▶ _Parts of the exercise_:
A. For each statement, say whether it agrees with the reading journal (yes or no) and quote the words that decide it: (i) The book being read takes the usual Eurocentric view of Christian history. (ii) Cyprian's quip about salvation was a response to the question of rebaptism. (iii) The copy of Bernadette Devlin's memoir was a used one.
B. Rewrite the part of the reading journal starting at "The major takeaway" and ending at "of the tradition.", swapping "trajectory" for "path".

▶ _Document passage_:
════════════════

Ben Bartosik

January 23, 2024

Reading a book this morning on Christian history from a global perspective that I picked up a while ago and never got around to reading. The focus of the author is to highlight the role of mission and how the tradition grew and formed in its various contexts; as opposed to the usual Eurocentric view that has tended to dominate Christian history. I'll try to layer in some interesting ideas as they emerge.

The major takeaway up front is to be reminded that there is no single, clear trajectory of the Christian tradition; it is something fluid, constantly evolving and recontextualizing for every new time and place. It emerges from lived experience, responses to challenges and controversies, and interactions with other cultural forces. Contextualizing, more than preserving, is the more accurate understanding of the tradition.

What's more, for the first few centuries at least, belonging to the church (in a universal sense) was about relationship rather than adherence to rules or doctrines. Bishops, were meant to be those who could trace their lineage of appointment back to the apostles; sort of like an apprenticeship model that lent credibility to one's leadership. Cyprian's famous quip, "outside the church there is no salvation," is a response to the question of rebaptism by those who were not baptized by bishops who carried the proper lineage credentials.

I guess what I'm getting at here is that we spend a lot of time arguing about what set of beliefs or practices constitute the right version of Christianity but history is rarely that neat and tidy.

September 4, 2023

Finally got a used copy of Bernadette Devlin's memoir and started reading it over the weekend. I'm just getting started and I'm sure more notes and reflections will come. However, a couple things stood out that I wanted to briefly comment on.

In the forward she acknowledges the protest movement in Northern Ireland of which she is just one small piece. Of her generation of struggle she writes, "we were born into an unjust system; we are not prepared to grow old in it." I love that. It captures both the bigness of the problem as well as the hope needed to keep going in resistance to it. This is the sort of mantra I want for parenting as well; teaching my kids that the world they have inherited is not their mess but it needs to be their fight. And to root themselves in the history of struggle that came before them, people just like Bernadette.

════════════════

Dataset excerpts:
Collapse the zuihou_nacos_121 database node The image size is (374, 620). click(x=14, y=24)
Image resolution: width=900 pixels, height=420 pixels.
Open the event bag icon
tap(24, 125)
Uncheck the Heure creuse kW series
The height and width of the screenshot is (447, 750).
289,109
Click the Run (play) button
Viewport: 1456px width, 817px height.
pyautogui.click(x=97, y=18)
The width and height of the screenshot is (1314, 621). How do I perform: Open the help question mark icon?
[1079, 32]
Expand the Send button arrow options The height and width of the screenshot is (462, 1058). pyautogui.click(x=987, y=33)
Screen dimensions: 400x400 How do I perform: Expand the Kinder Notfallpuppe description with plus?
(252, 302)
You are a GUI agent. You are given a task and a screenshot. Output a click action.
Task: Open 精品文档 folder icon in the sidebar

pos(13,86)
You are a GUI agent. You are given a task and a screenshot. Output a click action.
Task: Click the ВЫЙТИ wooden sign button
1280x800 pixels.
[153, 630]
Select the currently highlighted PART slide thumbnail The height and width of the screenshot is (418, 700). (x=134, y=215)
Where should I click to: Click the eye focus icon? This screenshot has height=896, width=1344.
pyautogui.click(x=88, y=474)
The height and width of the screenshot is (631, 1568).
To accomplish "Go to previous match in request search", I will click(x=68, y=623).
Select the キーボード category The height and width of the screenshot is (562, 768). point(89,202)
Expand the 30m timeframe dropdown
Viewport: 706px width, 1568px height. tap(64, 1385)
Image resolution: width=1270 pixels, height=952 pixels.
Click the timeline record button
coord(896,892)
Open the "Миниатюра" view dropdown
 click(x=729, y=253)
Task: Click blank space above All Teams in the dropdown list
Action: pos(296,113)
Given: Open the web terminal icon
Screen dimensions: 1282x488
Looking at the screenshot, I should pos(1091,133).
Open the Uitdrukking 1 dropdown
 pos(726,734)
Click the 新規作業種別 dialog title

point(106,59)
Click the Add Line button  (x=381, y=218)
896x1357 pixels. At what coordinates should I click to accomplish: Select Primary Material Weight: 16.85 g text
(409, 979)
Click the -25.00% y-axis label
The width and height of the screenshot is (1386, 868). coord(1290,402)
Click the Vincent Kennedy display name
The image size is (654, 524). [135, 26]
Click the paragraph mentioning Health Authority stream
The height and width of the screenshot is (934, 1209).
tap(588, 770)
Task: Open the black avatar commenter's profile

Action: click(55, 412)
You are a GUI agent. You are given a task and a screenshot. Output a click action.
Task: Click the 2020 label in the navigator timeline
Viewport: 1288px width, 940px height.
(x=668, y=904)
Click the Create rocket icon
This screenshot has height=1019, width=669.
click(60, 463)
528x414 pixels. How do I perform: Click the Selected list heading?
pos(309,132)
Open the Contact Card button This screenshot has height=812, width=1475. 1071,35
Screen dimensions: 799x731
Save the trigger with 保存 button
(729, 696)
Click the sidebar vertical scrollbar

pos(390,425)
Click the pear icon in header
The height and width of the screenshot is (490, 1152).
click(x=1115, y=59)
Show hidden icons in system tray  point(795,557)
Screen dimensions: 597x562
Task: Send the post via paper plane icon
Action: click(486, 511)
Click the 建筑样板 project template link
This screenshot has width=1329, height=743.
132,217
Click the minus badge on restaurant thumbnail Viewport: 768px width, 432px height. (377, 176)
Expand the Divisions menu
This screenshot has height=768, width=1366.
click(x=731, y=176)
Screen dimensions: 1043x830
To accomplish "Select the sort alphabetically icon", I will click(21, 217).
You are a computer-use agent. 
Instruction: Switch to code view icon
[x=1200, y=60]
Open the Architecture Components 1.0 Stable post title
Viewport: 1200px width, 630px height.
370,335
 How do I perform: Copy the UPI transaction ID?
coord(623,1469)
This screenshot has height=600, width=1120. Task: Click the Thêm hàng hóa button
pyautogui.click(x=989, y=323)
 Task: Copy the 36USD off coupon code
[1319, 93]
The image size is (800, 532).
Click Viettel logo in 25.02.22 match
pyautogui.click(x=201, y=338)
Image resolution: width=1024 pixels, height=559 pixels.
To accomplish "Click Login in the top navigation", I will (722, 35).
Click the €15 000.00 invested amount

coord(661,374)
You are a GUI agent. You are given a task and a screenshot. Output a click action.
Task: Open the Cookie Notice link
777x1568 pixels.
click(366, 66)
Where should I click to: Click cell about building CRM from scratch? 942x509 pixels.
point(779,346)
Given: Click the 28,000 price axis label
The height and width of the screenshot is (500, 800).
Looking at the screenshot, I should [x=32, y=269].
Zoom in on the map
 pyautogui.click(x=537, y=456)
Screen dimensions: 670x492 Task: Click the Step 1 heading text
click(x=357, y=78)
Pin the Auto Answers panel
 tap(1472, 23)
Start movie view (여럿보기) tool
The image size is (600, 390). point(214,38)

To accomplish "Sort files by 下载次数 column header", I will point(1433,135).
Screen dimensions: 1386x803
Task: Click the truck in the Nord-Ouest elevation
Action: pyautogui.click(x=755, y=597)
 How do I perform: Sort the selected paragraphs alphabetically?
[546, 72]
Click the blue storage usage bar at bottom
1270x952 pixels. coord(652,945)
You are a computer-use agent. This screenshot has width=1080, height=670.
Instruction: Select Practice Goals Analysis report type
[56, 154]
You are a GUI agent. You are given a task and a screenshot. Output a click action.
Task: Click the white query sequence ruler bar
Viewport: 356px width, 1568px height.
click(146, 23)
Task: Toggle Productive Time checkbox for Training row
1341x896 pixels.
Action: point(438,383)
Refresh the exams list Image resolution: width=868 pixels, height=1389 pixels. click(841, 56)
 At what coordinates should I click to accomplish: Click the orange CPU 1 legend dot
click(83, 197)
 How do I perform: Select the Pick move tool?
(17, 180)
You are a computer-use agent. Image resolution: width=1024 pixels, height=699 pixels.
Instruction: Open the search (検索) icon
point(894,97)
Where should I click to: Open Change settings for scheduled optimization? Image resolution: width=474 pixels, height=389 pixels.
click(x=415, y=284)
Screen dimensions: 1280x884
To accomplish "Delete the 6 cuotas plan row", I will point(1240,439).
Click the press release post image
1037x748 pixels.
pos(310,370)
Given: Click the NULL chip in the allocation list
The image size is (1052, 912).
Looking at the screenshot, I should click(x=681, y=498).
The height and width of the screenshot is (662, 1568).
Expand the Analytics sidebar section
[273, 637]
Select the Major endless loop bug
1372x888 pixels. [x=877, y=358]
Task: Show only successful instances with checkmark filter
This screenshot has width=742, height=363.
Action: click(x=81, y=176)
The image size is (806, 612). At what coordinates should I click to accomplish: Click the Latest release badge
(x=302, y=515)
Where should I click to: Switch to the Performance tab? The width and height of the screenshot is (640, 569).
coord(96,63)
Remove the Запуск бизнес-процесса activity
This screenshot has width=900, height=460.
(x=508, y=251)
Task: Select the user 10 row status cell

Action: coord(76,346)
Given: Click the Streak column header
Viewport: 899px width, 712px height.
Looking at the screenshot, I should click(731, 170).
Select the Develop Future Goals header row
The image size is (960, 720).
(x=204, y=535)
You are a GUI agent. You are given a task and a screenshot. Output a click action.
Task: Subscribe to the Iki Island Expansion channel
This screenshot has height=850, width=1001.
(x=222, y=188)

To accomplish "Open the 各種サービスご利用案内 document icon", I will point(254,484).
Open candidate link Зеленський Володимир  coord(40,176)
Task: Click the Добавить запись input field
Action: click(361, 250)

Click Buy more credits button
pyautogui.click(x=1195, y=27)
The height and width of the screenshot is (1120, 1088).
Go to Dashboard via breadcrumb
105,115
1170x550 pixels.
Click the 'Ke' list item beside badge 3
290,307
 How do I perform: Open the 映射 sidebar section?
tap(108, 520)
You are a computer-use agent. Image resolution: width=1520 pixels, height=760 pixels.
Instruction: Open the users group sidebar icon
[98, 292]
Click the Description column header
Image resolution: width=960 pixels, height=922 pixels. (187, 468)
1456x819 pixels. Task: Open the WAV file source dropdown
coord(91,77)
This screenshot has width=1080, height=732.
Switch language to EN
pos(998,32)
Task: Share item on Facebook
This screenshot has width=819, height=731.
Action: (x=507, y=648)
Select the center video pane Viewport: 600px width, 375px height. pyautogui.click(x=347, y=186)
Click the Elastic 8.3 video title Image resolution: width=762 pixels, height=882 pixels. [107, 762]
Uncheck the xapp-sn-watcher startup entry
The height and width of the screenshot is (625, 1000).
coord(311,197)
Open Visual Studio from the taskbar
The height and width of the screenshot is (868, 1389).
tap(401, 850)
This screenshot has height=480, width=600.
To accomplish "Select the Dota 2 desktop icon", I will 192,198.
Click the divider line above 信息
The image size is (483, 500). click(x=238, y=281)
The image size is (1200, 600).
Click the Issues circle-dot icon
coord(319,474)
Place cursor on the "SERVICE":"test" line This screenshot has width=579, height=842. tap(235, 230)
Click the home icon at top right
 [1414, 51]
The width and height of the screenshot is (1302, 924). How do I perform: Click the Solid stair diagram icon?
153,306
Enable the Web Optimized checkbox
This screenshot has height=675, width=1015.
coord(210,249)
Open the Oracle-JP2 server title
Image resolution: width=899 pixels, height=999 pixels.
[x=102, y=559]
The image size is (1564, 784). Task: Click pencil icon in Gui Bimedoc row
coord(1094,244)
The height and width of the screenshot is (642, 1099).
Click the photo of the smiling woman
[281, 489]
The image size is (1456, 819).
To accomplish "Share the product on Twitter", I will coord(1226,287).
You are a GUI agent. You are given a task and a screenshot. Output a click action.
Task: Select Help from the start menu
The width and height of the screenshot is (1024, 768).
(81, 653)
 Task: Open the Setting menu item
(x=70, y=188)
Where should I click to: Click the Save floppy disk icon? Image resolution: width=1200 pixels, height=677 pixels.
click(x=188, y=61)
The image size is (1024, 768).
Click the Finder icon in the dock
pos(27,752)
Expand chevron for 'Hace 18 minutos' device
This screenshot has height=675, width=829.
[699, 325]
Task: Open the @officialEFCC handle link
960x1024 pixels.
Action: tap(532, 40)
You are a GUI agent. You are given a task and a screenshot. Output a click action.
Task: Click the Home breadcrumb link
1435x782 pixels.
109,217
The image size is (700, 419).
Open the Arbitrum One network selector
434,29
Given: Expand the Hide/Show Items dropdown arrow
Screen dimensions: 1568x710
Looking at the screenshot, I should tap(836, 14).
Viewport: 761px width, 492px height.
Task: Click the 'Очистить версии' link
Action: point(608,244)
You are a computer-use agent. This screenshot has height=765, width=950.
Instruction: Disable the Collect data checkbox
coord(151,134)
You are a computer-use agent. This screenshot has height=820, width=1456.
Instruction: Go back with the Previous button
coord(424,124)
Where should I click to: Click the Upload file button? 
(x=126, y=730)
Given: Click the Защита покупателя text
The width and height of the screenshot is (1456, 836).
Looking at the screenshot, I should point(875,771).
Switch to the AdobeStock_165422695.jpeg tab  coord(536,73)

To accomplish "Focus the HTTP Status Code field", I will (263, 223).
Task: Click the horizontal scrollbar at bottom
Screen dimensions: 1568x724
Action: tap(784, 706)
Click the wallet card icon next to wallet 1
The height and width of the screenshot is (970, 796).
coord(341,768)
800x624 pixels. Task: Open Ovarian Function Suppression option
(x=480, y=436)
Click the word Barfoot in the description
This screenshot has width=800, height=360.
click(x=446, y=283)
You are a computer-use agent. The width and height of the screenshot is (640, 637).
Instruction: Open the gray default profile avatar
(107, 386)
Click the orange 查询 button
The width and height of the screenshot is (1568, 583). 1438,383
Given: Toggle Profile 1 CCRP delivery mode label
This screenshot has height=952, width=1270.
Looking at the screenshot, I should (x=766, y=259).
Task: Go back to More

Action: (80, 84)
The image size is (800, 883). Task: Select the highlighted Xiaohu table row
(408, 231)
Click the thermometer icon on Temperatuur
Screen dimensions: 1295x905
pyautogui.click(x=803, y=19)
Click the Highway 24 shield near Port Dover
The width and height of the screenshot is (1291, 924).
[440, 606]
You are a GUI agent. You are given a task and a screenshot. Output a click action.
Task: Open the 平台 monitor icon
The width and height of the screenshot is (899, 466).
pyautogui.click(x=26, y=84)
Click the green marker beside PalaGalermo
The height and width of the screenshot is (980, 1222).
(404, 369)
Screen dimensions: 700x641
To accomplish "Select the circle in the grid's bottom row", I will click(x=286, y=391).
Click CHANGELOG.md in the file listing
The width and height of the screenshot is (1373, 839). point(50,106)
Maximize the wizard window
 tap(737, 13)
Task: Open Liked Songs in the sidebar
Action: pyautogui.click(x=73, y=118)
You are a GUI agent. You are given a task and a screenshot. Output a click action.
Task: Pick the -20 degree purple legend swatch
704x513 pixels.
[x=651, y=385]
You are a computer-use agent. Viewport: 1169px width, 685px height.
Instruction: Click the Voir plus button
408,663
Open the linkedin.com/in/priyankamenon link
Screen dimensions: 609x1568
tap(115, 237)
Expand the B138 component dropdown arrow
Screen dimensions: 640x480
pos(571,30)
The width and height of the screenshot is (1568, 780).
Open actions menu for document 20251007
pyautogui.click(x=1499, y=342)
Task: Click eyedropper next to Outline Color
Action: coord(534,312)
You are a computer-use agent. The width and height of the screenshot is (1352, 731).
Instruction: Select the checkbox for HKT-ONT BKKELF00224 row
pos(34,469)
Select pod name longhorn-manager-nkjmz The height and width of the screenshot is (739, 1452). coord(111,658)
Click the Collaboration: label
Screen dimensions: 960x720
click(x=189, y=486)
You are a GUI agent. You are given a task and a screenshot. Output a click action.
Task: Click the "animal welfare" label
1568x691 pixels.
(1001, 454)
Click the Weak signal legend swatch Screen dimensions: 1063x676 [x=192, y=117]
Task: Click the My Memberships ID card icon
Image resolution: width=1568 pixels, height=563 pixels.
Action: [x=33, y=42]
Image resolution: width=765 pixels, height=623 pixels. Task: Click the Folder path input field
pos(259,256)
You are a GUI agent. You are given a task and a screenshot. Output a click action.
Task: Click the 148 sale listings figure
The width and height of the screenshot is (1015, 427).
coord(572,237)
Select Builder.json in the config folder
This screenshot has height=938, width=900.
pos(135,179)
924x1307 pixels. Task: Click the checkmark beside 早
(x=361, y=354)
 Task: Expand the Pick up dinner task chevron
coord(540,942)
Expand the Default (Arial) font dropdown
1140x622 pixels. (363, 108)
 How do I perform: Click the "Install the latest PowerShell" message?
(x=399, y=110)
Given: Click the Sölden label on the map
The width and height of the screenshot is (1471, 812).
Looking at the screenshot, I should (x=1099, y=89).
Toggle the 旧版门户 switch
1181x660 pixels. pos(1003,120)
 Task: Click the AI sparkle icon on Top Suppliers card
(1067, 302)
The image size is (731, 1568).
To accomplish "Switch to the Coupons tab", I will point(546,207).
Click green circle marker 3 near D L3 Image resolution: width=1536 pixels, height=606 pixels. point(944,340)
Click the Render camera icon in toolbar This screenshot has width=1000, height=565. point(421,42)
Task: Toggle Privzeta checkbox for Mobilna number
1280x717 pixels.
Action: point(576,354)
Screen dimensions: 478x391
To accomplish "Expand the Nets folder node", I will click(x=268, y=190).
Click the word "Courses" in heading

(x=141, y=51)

════════════════

▶ _Expected results_:
A.
(i) No: "as opposed to the usual Eurocentric view that has tended to dominate Christian history"
(ii) Yes: "is a response to the question of rebaptism"
(iii) Yes: "Finally got a used copy of Bernadette Devlin's memoir"

B.
The major takeaway up front is to be reminded that there is no single, clear path of the Christian tradition; it is something fluid, constantly evolving and recontextualizing for every new time and place. It emerges from lived experience, responses to challenges and controversies, and interactions with other cultural forces. Contextualizing, more than preserving, is the more accurate understanding of the tradition.